5. Tidak boleh berbicara / ngecap saat ngunyah
Tidak jarang kita jumpai saat di meja makan, kita akan ngobrol dan bercerita untuk meramaikan suasana. Hal ini lumrah dan tidak dilarang. Namun ada baiknya jika kita mengunyah dan menelan makanan di mulut kita terlebih dahulu sebelum kita berbicara.
Ini beberapa alasan kenapa tidak boleh berbicara / bersuara saat mengunyah makanan:
- Kesopanan: Makan sambil bicara dianggap tidak sopan dan kurang estetis dalam budaya Jawa. Hal ini menunjukkan sikap tidak menghargai makanan.
- Menghormati Leluhur: Tradisi makan di Jawa diwariskan turun-temurun dari leluhur. Menjaga tata krama makan, termasuk menghindari bersuara saat makan (ngecap), merupakan bentuk penghormatan terhadap mereka.
- Kebersihan: Berbicara saat mengunyah (ngecap) dapat menyebabkan sisa makanan muncrat keluar dan mencemari makanan lain. Hal ini dianggap tidak higienis dan dapat menimbulkan penyakit.

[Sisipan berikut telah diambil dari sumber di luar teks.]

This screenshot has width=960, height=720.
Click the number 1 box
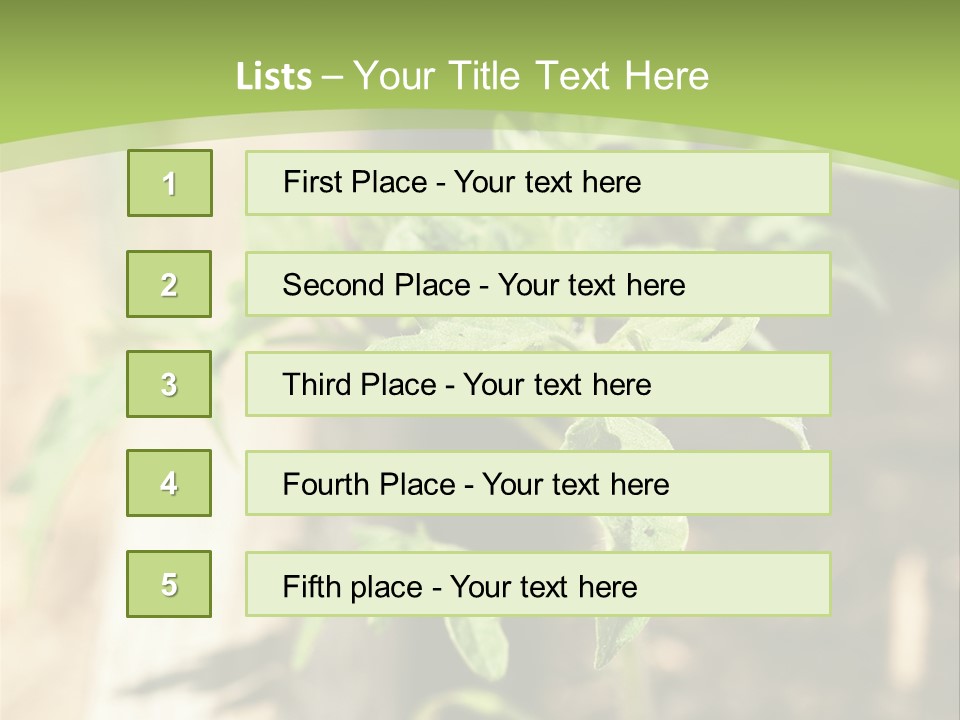click(x=170, y=183)
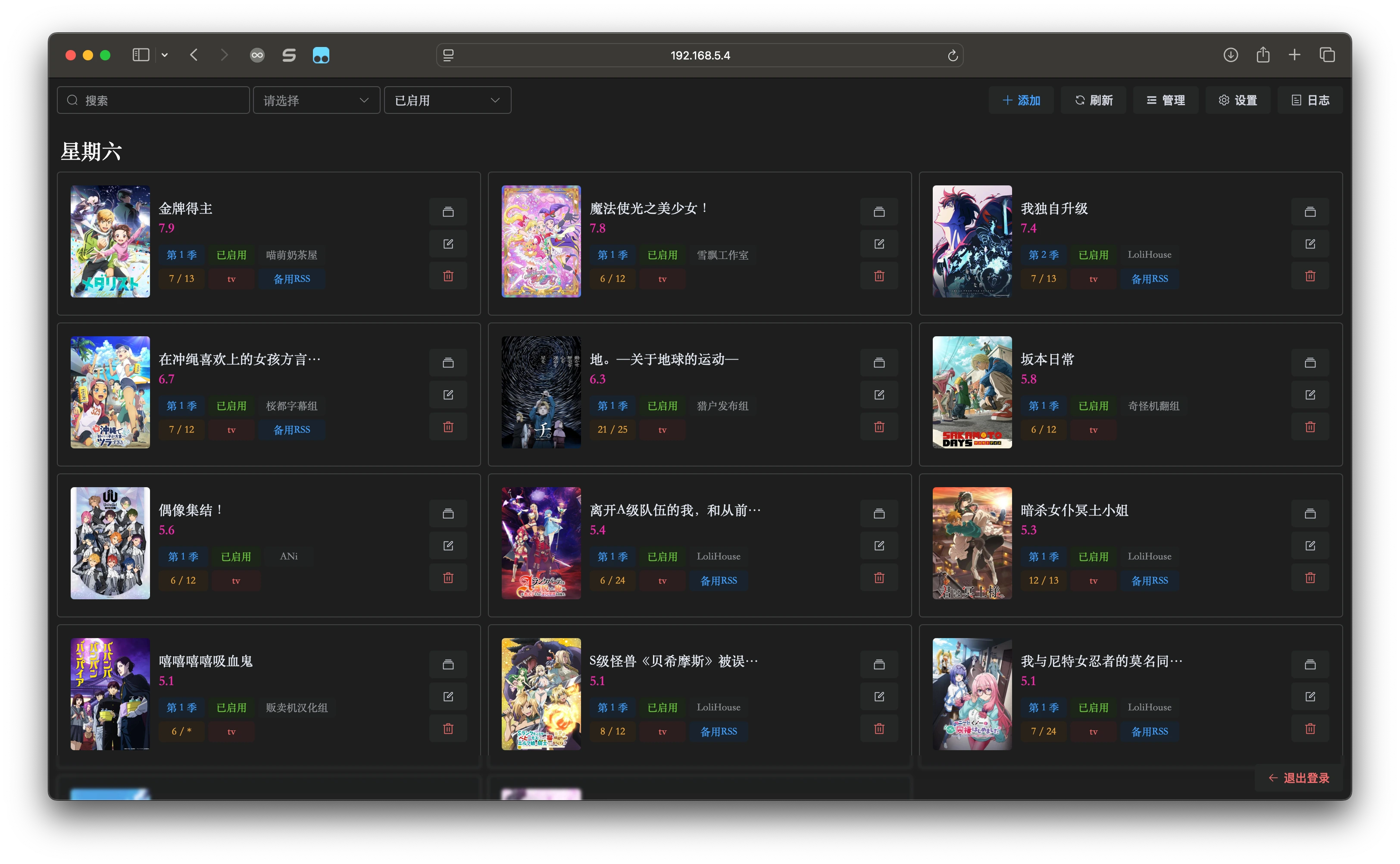Click the edit icon on 金牌得主 card
Image resolution: width=1400 pixels, height=864 pixels.
[x=448, y=244]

- Kesehatan: Berbicara saat makan dapat menyebabkan udara masuk ke dalam pencernaan, yang dapat menyebabkan perut kembung dan begah. Ngecap juga dapat membuat seseorang tersedak, terutama saat makan makanan yang keras atau cair.
Itulah tadi beberapa etika meja makan dan larangan saat makan secara tradisi orang Jawa. Menjaga tata krama makan di Jawa bukan hanya tentang menghormati tradisi, tetapi juga tentang menjaga nilai-nilai luhur seperti kesopanan, rasa hormat, dan penghargaan terhadap leluhur.
Dengan mempelajari, menerapkan, dan melestarikan budaya ini, kita dapat menjaga warisan leluhur dan memperkaya khazanah budaya Indonesia.